You might think a heating element would need to have a really high resistance—after all, it's the resistance that allows the material to generate heat. But that's not actually the case. What generates heat is the current flowing through the element, not the amount of resistance it feels. Getting the maximum current flowing through a heating element is much more important than forcing that current through a large resistance. This might seem confusing and counter-intuitive, but it's quite easy to see why it is (and must be) true, both intuitively and mathematically.
Intuitively...
Suppose you made the resistance of your heating element as big as you possibly could—infinitely big, in fact. Then Ohm's law (voltage = current × resistance or V = IR) tells us the current flowing through your element would have to be infinitely small (if I = V/R, I approaches zero as R approaches infinity). You'd have a whopping great resistance, no current, and therefore no heat produced. Right, so what if we went to the opposite extreme and made the resistance infinitely tiny. Then we'd have a different problem. Although the current I might be huge, R would be virtually zero, so the current would zip through the element like an express train without even stopping, producing no heat at all.
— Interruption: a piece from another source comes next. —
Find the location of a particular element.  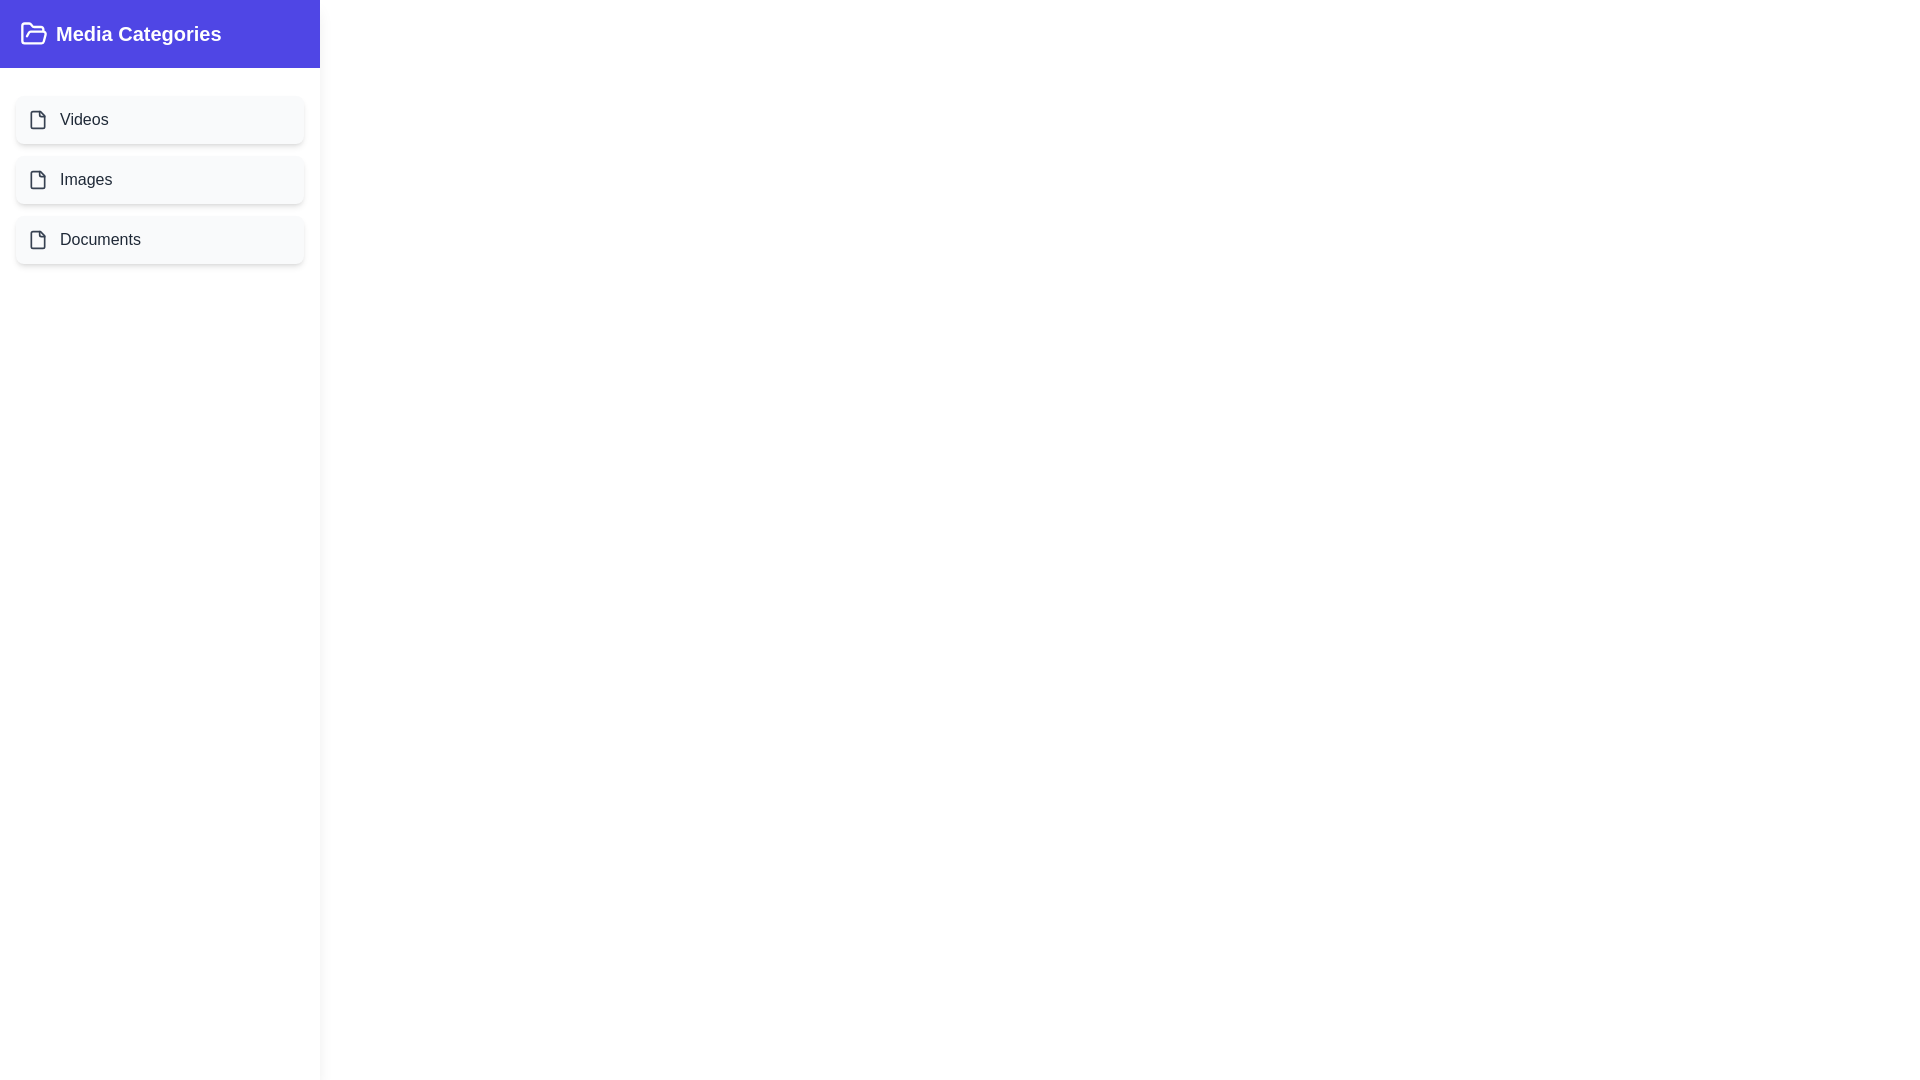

What we need in a heating element is therefore a balance between the two extremes: enough resistance to produce heat, but not so it reduces the current too much. Nichrome is a great choice. The resistance of a nichrome wire is (roughly) 100 times higher than that of a wire the same size made from copper (an excellent conductor), but only a quarter as much as a similar-sized graphite rod (a fairly good conductor) and maybe only a million trillionth that of a really good insulator such as glass. The numbers speak for themselves: nichrome is an average conductor with only moderate resistance, and not remotely an insulator!
Mathematically...
We can reach exactly the same conclusion with math. The power produced or consumed by a flow of electricity is equal to the voltage times the current (watts = volts × amps or P = VI). We also know from Ohm's law that V = IR. Eliminate V from these equations and we find the power dissipated in our element is I2R. In other words, the heat is proportional to the resistance, but also proportional to the square of the current. So the current has much more effect on the heat produced than the resistance. Double the resistance and you double the power (great!), but double the current and you quadruple the power (fantastic!). So the current is what really matters.
It's easy to calculate that the resistance of the filament in a typical incandescent lamp is a few hundred ohms. I'll leave the calculation to you!